Spectacular Failures

Those of us who served in the United States Army occasionally encountered people of dubious character, never quite sure what drove them, but most certain about what lay at their center. It was a large narcissistic, ultimately destructive ego that often led to their spectacular failure (a phrase I stole from a trusted friend). It was a self-centered approach that took advantage of cultural shifts to promote themselves and their like-thinking cronies.

Too often their approach to leading was at the expense of honorable men and women who did not stand to influence their careers one way or another – or so they thought at the time. At some point in their lives, demonstrated competence gained them promotions. At least, we like to believe that is what advanced them. At some other point, they lost focus of who they were and what they represented. Then their character flaws failed them, but not before the lives and careers of many others were harmed along the way.

In recent decades, there has been insidiousness at work that is destructive to the honor and integrity of our force. It has multiple heads, but a single focus. That focus, at least to this old retired Soldier, is the transformation of the world’s greatest fighting force into the world’s greatest social engineering laboratory. Added to that are the in-service politics driving selections for important assignments. Unscrupulous character deficient leaders are always standing by to benefit from social experiments and crony politics.

Understand one thing clearly. If our military is to remain the great force that it is, people who enter it and who are now serving must conform to the standards of the force. The force cannot continually reshape its culture and standards to accommodate individuals, groups and most frighteningly incompetence.

Writing this, I fully expect the sharp knives to come out. But, I do not care. I have had those stuck into me before, often from the same characters who at the time were smiling to my face and shaking my hand. When I was serving, I always said what I thought. Now I stand at a point in life, where it matters even less to me what people think or say about me. What is important is to speak out about what I see happening to the great institution that gave a wayward teenager a good home for most of his life. I pray that others in and out of the service will do the same. If we do not, we fail the many young Americans who dutifully and trustingly enter the United States Armed Forces.

In my book, The Three Meter Zone, in the chapter titled Build the Foundation, I wrote about Trust and Confidence. I recounted a story written in third person because I had no desire at the time to publicly embarrass the leader who owned this piece of my personal history. He was having enough issues at the time and the lesson from the story was more important than its characters. Leaders must have and keep the trust and confidence of the led.

It was not until I arrived at my new assignment at Fort Myer, Virginia that I learned the back story.

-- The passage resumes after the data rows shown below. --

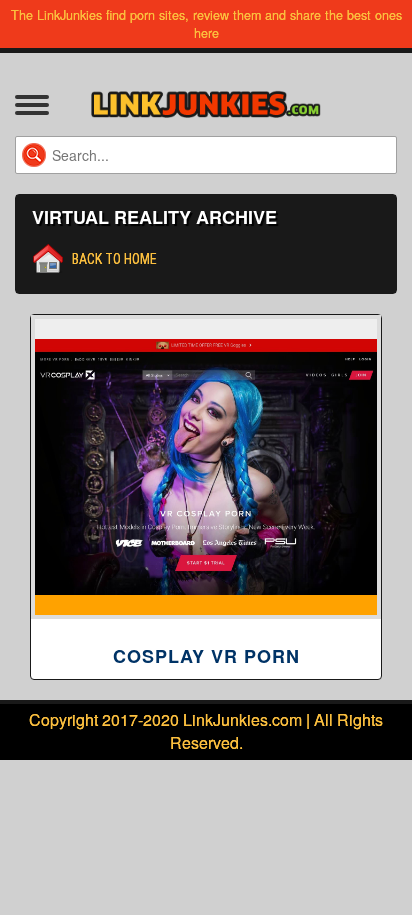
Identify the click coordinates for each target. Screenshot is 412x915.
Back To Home (114, 259)
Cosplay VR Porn (206, 656)
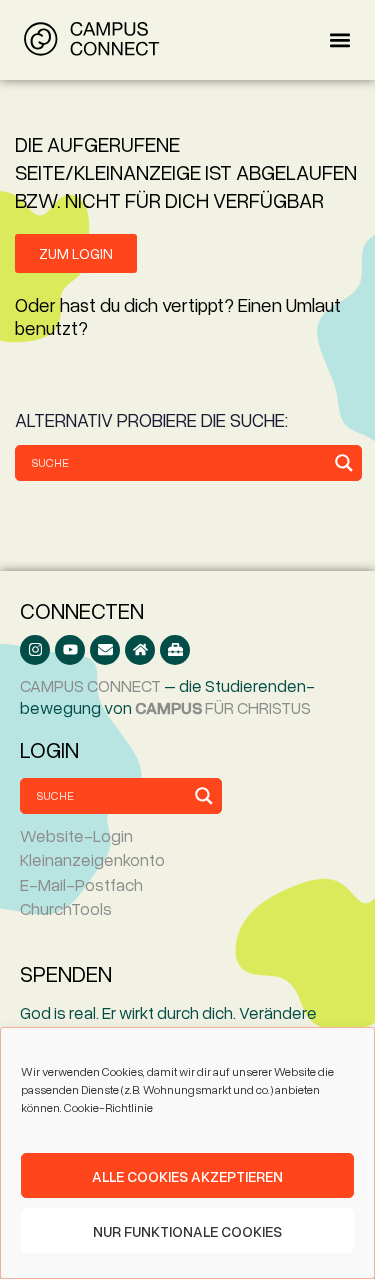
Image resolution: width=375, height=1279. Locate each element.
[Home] (140, 650)
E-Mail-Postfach (81, 884)
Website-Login (76, 835)
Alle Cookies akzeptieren (187, 1176)
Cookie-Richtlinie (108, 1107)
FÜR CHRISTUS (223, 707)
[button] (339, 40)
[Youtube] (70, 650)
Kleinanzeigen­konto (92, 859)
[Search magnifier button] (344, 463)
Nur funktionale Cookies (187, 1231)
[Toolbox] (175, 650)
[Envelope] (105, 650)
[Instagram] (35, 650)
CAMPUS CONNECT (90, 685)
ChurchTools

My first assignment there was as the Command Sergeant Major (CSM) for what was dubbed “Headquarters Command Battalion.” Yes, it was as insignificant of an assignment as it sounded and rather disappointing to say the least. The man I replaced was headed for an assignment in Germany. One highly sought after by CSMs from the personnel field. It was not the assignment promised me in my trust and confidence story, but another. His experience level was much less than what one would expect for the assignment he was given, but he was well-connected to the Office of Sergeant Major of the Army (SMA). His selection angered senior and experienced CSMs from his field. Too make an already too long story short, after his assignment it became time for selection of a new SMA. The man selected to be the new SMA was the man who broke his handshake personal commitment to me for reasons he proclaimed “he was not at liberty to discuss.” What did the personnel CSM do? He decided that he did not want to be a CSM after all. He gave up the sought after wreath on his rank insignia and with it the privilege of leading soldiers to do what? Return to the office of the SMA and work for the newly selected one. I do not have to give any more detail about this SMA. You will recall that he flamed out rather spectacularly. Following his court martial on sexual harassment charges he was discharged forever to be remembered for the last thing.

There are some very important assignments for NCOs in our Army. They should always be filled based on merit with men and women of demonstrated competence and high character. One of the most important is the Commandant of the Army’s Drill Sergeant School. The person responsible for being the example to and training the trainers that teach young Americans how to be Soldiers. On September, 21, 2009, the New York Times ran a long complimentary article hailing the selection of CSM Teresa King, the first woman, as the school’s new commandant. Not long ago, the Army Times reported that she was suspended from her duties.

“If we outline the allegations, people will jump to conclusions that she is guilty of those allegations,” said Col. Chris Kubik, a TRADOC spokesman. “We don’t want any sort of prejudgment. There may not be any substantiation to it, so we don’t want to mar Sgt. Maj. King’s good name — she does have a distinguished record and we don’t want anybody prejudging her.” –Army News Service

It is quite interesting that none of the reporting news services will “outline the allegations” that caused CSM King’s suspension. I hope they understand that bad news does not get better with age nor does it just go away in today’s connected world. If true, the allegations are disheartening. Unchallenged rumors are of bogus college degrees in her records, a sexual relationship with an enlisted Soldier junior to her and a drinking problem. If they are true, it is another spectacular failure of Army leadership. For the sake of our Army, let us hope that CSM King is not remembered for this last thing.

The Army must take a hard look at itself. It cannot continue to select and place people of questionable character into important leadership positions. In the name of political correctness and social engineering, are we failing America’s Soldiers and ultimately America herself?